◆ Task requirements ◆
Make an exact copy of the records that follow, with each picture omitted.
___ Information provided
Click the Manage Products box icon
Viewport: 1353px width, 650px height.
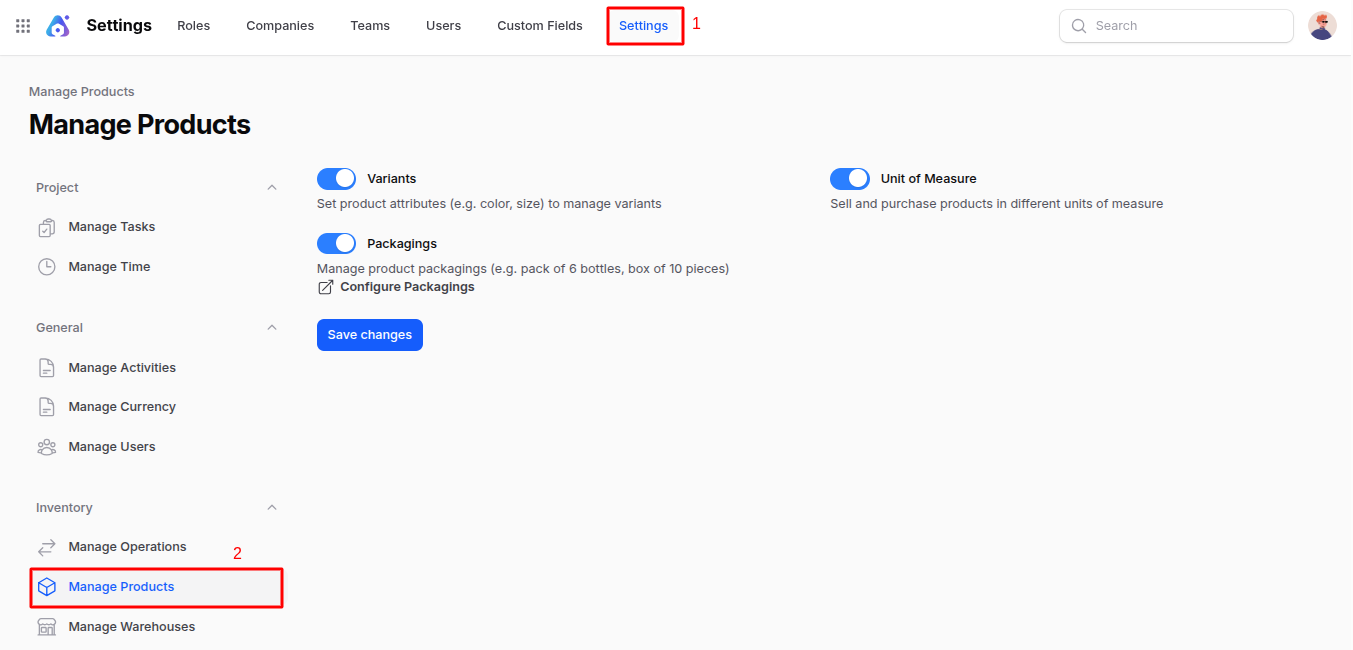pyautogui.click(x=46, y=586)

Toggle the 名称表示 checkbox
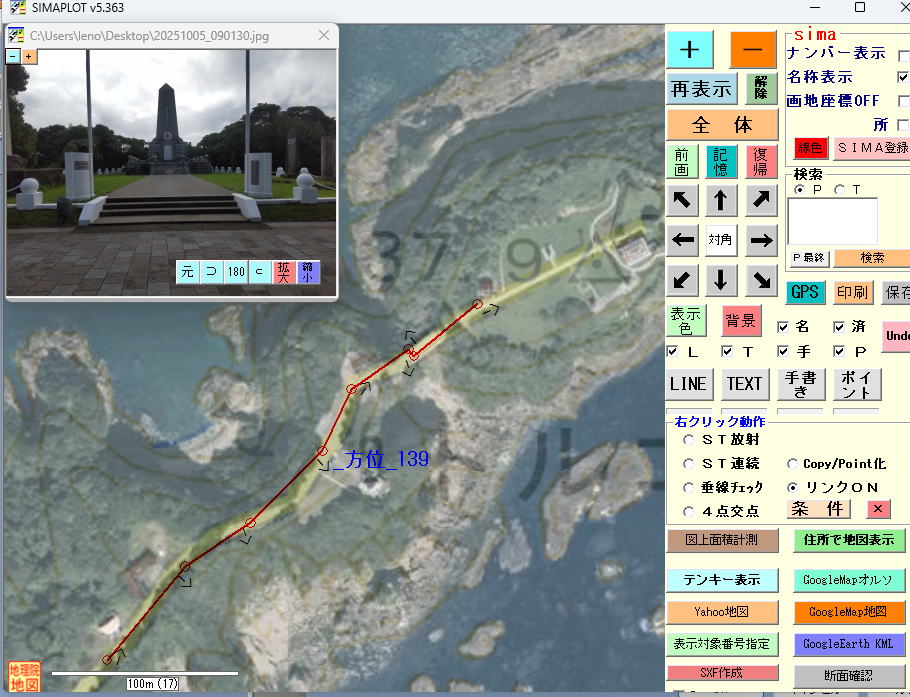(x=904, y=77)
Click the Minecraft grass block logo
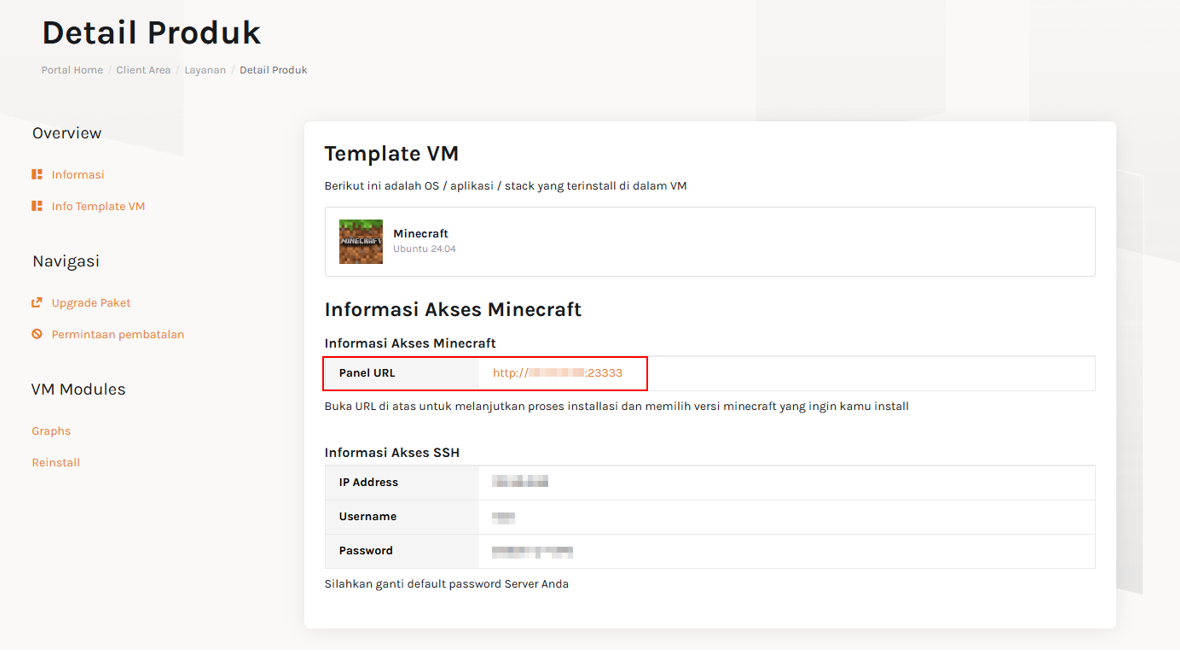This screenshot has height=651, width=1180. click(361, 241)
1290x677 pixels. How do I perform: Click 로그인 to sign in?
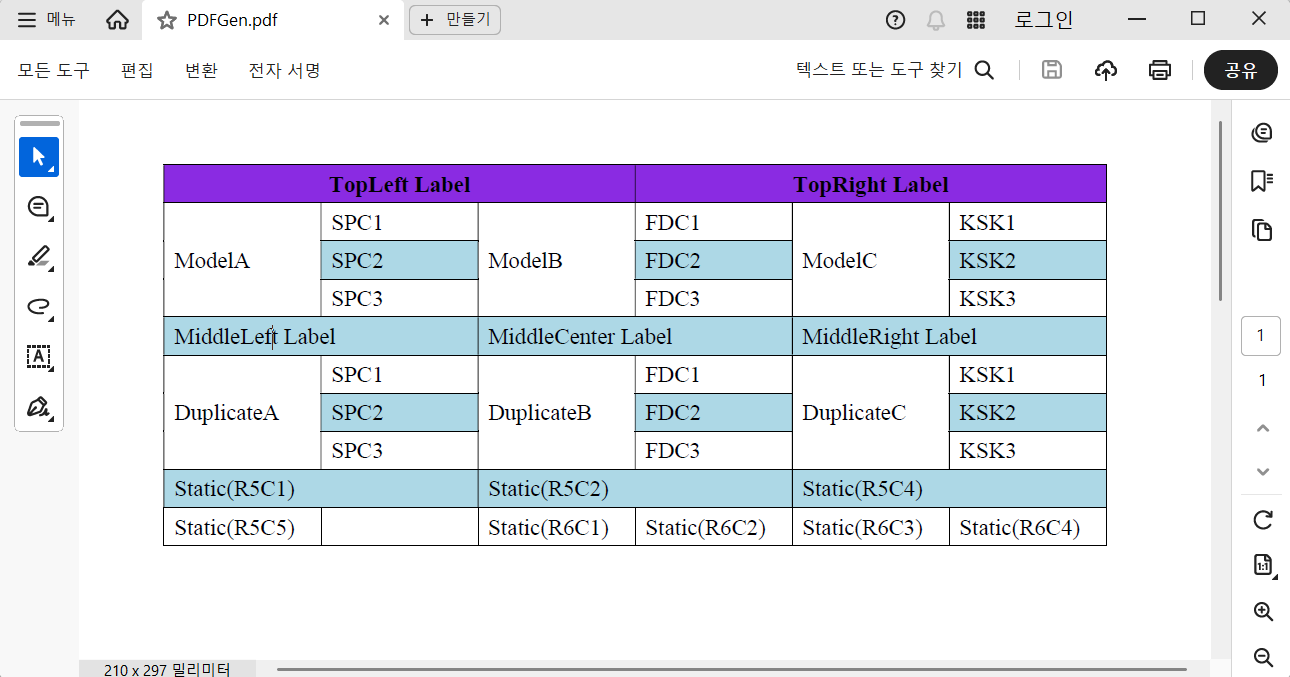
______
◆ Task solution ◆
Click the Manage Products box icon
Viewport: 1353px width, 650px height.
pyautogui.click(x=46, y=586)

Toggle the 名称表示 checkbox
(x=904, y=77)
Click the Minecraft grass block logo
This screenshot has height=651, width=1180. click(361, 241)
1290x677 pixels. How do I perform: Click 로그인 to sign in?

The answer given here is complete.